Ortega, de 46 años, cuestiona la forma en que se realizó la investigación de la desaparición de su hija, dice que ella llevaba información a la fiscalía y que se tardaban meses en reaccionar, que la veían en un hotel del centro de la ciudad y que nadie hacía nada para rescatarla. La indignación todavía vive en su tono de voz.
«Yo se lo decía a la policía y no hacían nada, no tienen sentimientos», señala.
«No saben por lo que uno está pasando y todavía se portan así, lo trataban a uno como si no fuera nada, como si no tuviera uno derechos».
Un agente que participó en la investigación del caso y pide que no se revele su nombre por motivos de seguridad tras haber sido amenazado de muerte explica que la pesquisa sigue abierta pese a que ya se lograron seis condenas de casi 700 años de prisión.
«Quiero hablar por ellas porque ellas ya no se pueden defender, no les dieron ninguna oportunidad de nada, les privaron lo más valioso que tenían, me pongo en sus zapatos, hay que seguir trabajando por ellas, alguien tiene que darle voz a ellas, ellas ya no pueden», le comenta a BBC Mundo sobre las jóvenes asesinadas.
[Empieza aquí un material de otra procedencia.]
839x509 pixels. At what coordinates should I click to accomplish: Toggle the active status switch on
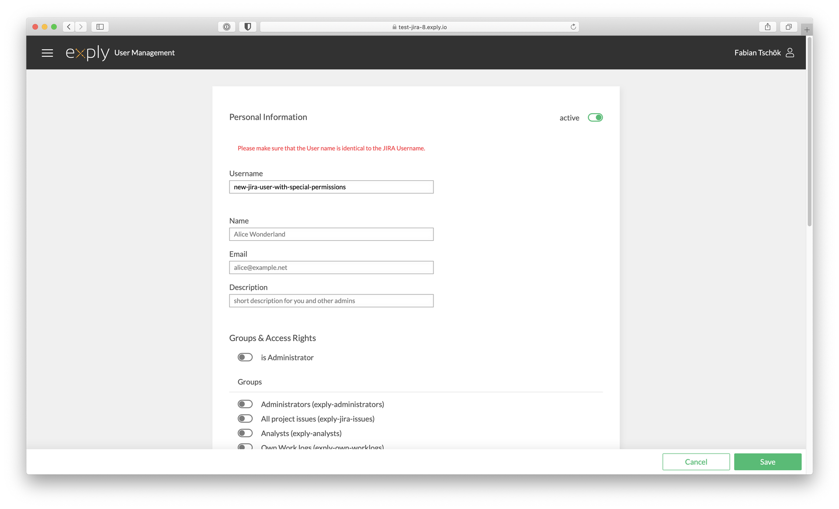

Como sea, para la madre de Idalí, ya todo está perdido: «Desde que desapareció mi hija no tendré paz hasta que Dios me mande llamar, todo nos han quitado, la alegría, la felicidad, el deseo de seguir viviendo, de comer, de dormir».
«Los hombres son muy machistas, piensan que las mujeres son de su propiedad, piensan que son un objeto, aquí en Ciudad Juárez ser mujer es un delito«, remata y tiene en los ojos un poco de bronca y otro tanto de resignación.